This week's New Yorker has a lengthy profile on reclusive director siblings Andy and Lana Wachowski and their collaboration with Tom Tykwer to turn David Mitchell's seemingly unfilmable 2004 novel Cloud Atlas into a movie.
Lana, you may know, used to be called Larry before she came out as transgender, and if you don't know that, reporter Aleksandar Hemon will tell you multiple times. Another thing Hemon does, 14 times in all, is refer to the Wachowskis as "brothers." Granted, Hemon only refers to Lana as male before her public coming out, and it could be argued that he did so for the sake of narrative clarity. But the piece also acknowledges her virtually lifelong awareness of being transgender very early on:
Perhaps not coincidentally, Lana's gender consciousness started to emerge at around the same time. In third grade, Larry transferred to a Catholic school, where boys and girls wore different uniforms and stood in separate lines before class. "I have a formative memory of walking through the girls' line and hesitating, knowing that my clothes didn't match," Lana told me. "But as I continued on I felt I did not belong in the other line, so I just stopped in between them. I stood for a long moment with everyone staring at me, including the nun. She told me to get in line. I was stuck—I couldn't move. I think some unconscious part of me figured I was exactly where I belonged: betwixt." Larry was often bullied for his betwixtness. "As a result, I hid and found tremendous solace in books, vastly preferring imagined worlds to this world," Lana said.

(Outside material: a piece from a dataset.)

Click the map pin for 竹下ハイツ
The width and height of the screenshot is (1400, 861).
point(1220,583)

"Betwixtness" is not the strangest way Aleksandar Hemon deals with Lana's gender identity, though. This sentence is:
At the same time, Larry, who had separated from his wife, was dealing with depression and struggling with his gender situation.
You can feel the letters being typed at arms length as you read. A "situation" requires a clean-up in aisle five, not a completely different way a person presents herself to the world.

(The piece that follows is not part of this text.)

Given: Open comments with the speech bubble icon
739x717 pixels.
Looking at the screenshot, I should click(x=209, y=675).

Transgenderism is a hard thing for people to wrap their heads around, and it presents a new challenge of pronoun sensitivity to writers. (Recall Stereogum's Tom Breihan's "Good for her? I guess?" when posting Tom Gabel's own news last May.) I bet some readers' asses fell out when they read that Lana is married to a woman, as the difference between gender identity and sexuality never fails to confound. Because of the conflict between the internal and external, it can be a difficult thing to convey to readers, but Hemon's pronouns and reference to Lana as a man only present the "gender situation" as a cloudy one. Why not refer to the Wachowskis as "the pair," or "the siblings," or, oh I don't know, "the Wachowskis," instead of referring to them as brothers, which Lana herself avoids?
It remains true that those in the "situation" tell it best: Lana's quotes elucidate Hemon's writing. This passage in particular is revealing even in its reticence:
"I chose to change my exteriority to bring it closer into alignment with my interiority," she told me. "My biggest fears were all about losing my family. Once they accepted me, everything else has been a piece of cake. I know that many people are dying to know if I have a surgically constructed vagina or not, but I prefer to keep this information between my wife and me."